• [Collected data entries]
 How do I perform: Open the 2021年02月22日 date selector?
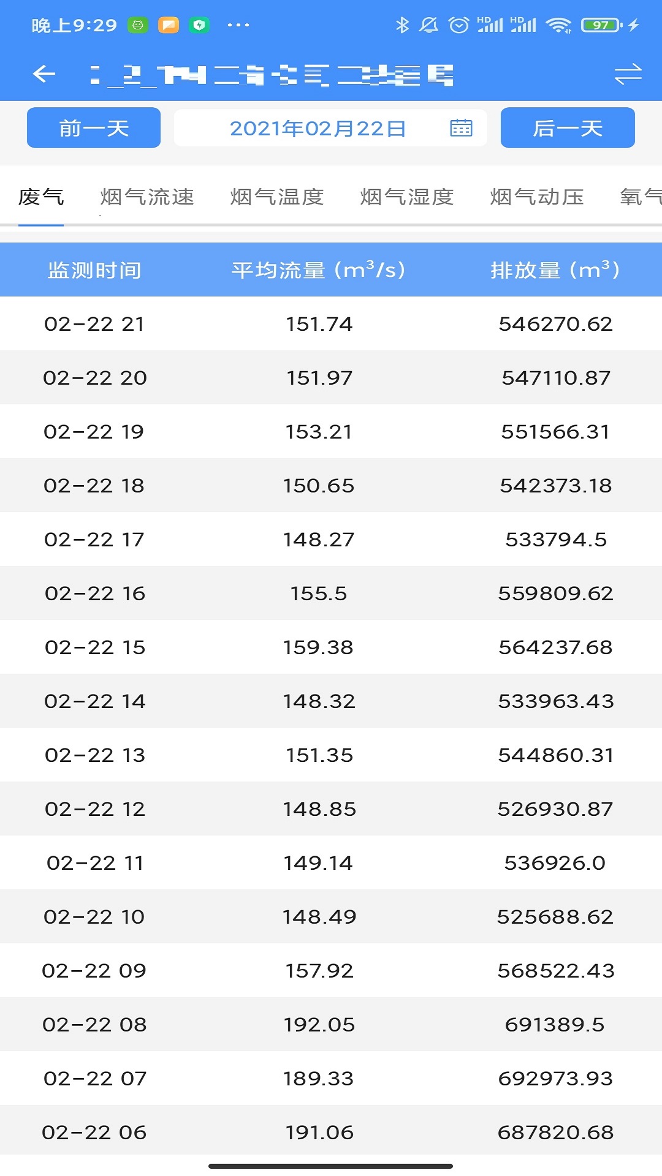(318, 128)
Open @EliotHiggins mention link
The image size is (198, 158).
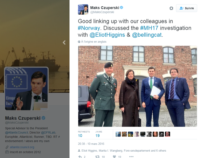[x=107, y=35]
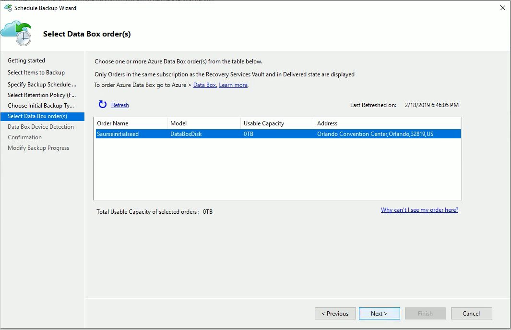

* * *

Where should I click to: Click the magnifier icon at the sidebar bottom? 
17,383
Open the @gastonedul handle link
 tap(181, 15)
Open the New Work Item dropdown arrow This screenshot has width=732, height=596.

---

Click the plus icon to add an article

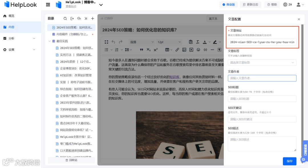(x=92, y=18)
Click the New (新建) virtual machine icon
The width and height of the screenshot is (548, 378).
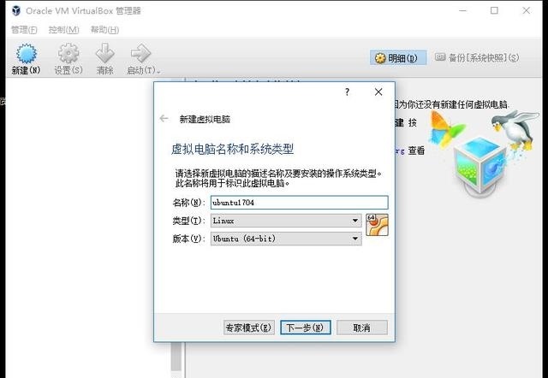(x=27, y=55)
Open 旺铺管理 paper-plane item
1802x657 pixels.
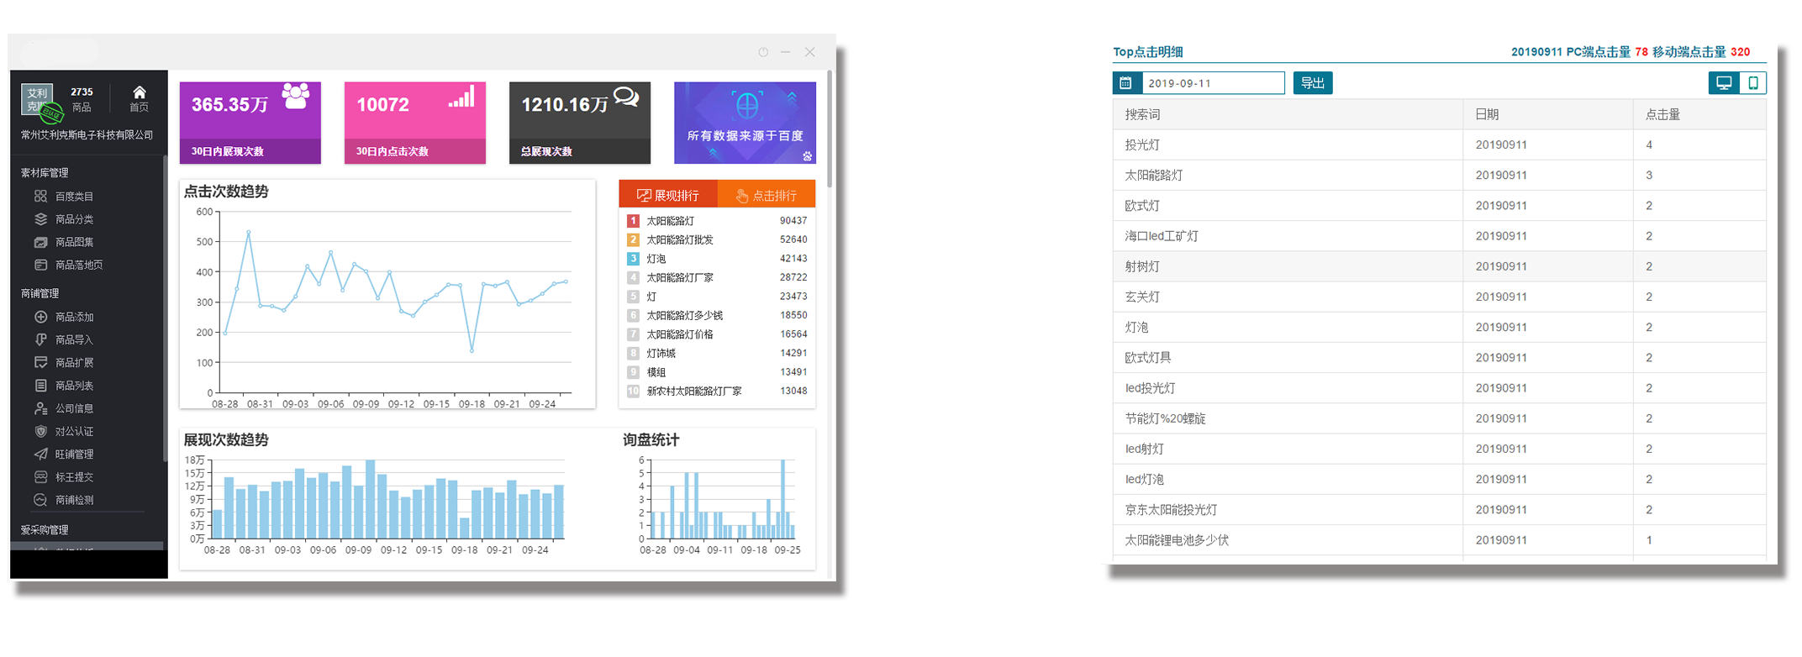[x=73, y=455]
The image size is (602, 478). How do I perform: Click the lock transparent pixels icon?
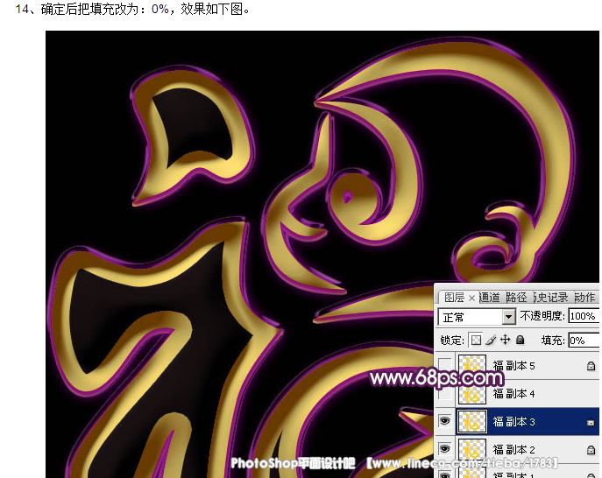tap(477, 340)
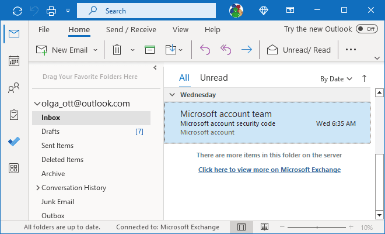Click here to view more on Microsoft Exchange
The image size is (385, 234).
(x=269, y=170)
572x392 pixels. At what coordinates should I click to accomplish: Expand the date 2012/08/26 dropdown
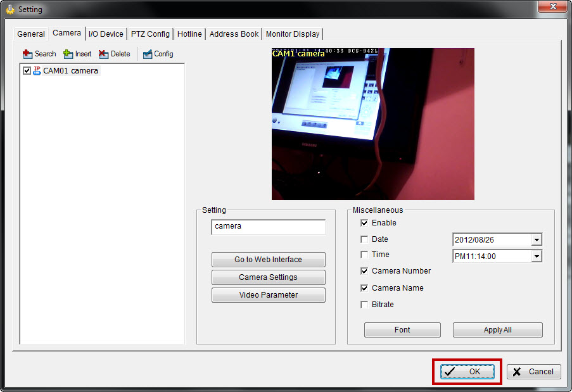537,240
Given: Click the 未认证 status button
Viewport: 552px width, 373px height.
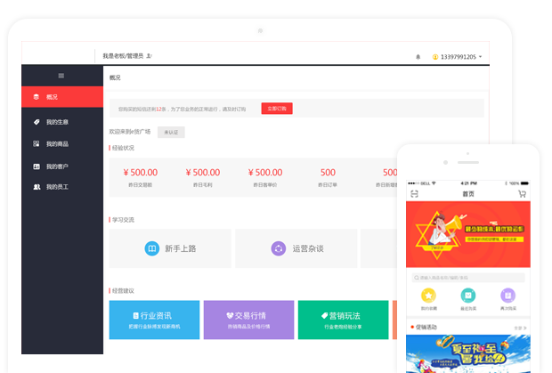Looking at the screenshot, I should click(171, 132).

• [What to work on] The line above containing "Where should I", the line containing "Open the New", and every line between them are to be transcribed exactly; no other line is wanted.

• [Exercise solution]
Where should I click to: Click the magnifier icon at the sidebar bottom? 
17,383
Open the @gastonedul handle link
 tap(181, 15)
Open the New Work Item dropdown arrow This screenshot has width=732, height=596.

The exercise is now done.